By that stage Fletcher and Vaughan had assembled the attack they wanted to take on Australia the following year – Hoggard sharing the new ball with Steve Harmison, with Simon Jones and Andrew Flintoff in support, and Ashley Giles as the spinner.

Hoggard's performances in the 2005 series were solid rather than spectacular, with 16 wickets at an average slightly under 30, and arguably his most memorable contribution came with the bat, as he joined Giles to take England over the line in the fourth Test at Trent Bridge.

"I saw Ash before he went in and he was bricking it," Hoggard said at the time. "And I wasn't far behind him. But as soon as you stepped over the line it was almost surreal."

He enjoyed arguably his finest hour on the tour of South Africa the following winter, taking seven for 61 in the second innings and 12 for 225 in the match to secure a 77-run win in Johannesburg.

But two years later his career was abruptly ended when Peter Moores, who had succeeded Fletcher as England's coach, dropped both Hoggard and Harmison after a first Test defeat by New Zealand in Hamilton, preferring Stuart Broad and Jimmy Anderson for the second Test in Wellington.

That left Hoggard with 248 wickets from his 67 Tests at an average of 30.5, currently joint seventh on England's all-time list with Graeme Swann – ahead of Harmison (226 in 63 Tests), Flintoff (226 in 79), Jones (59 in only 18) and even Gough, his Yorkshire mentor (229 in 58). He played in only 26 one-day internationals, with a best of five for 49 against Zimbabwe in Harare in 2001.

Giles was the first of the 2005 Ashes heroes to retire in 2007, and he has since been followed by Flintoff, Vaughan and Andrew Strauss. Harmison is still contracted to Durham although he has hardly played for the past two years, but Jones has battled on despite years of knee problems and is now looking forward to a first appearance in a Lord's final with Glamorgan against Nottinghamshire in the YB40 competition on Saturday week.

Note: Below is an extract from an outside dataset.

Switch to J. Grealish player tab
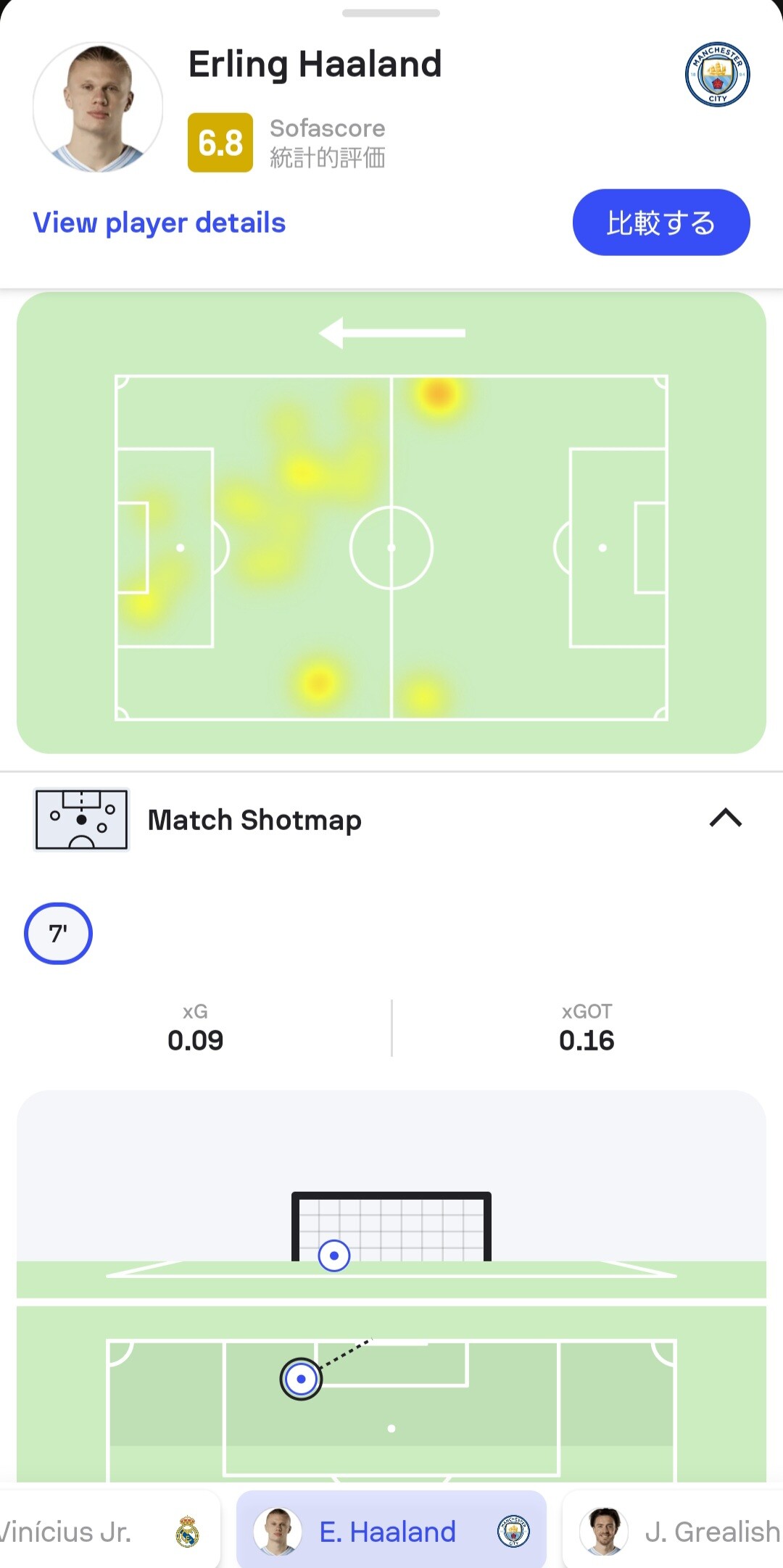 click(674, 1532)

Domestically, Hoggard was a member of Yorkshire's Championship-winning team of 2001, and took five for 65 when they won the C&G Trophy at Lord's in 2002. He ended with 668 wickets in 195 first-class matches for the county, and although his four years in Leicester have been spent mostly at the wrong end of Division Two – they are currently bottom by a distance – he enjoyed one memorable and unlikely triumph when captaining them to victory in the 2011 Twenty20 Cup.

"It's been an amazing journey filled with fantastic experiences shared with great people but time's come to hang the boots up!" he tweeted when announcing his retirement 24 hours earlier than Leicestershire had expected, later telling BBC Radio Leicester: "The body is not getting younger and bowling is not getting any easier."

Mike Siddall, the Leicestershire chief executive, said: "His wicked sense of humour and Yorkshire wit will be missed by all."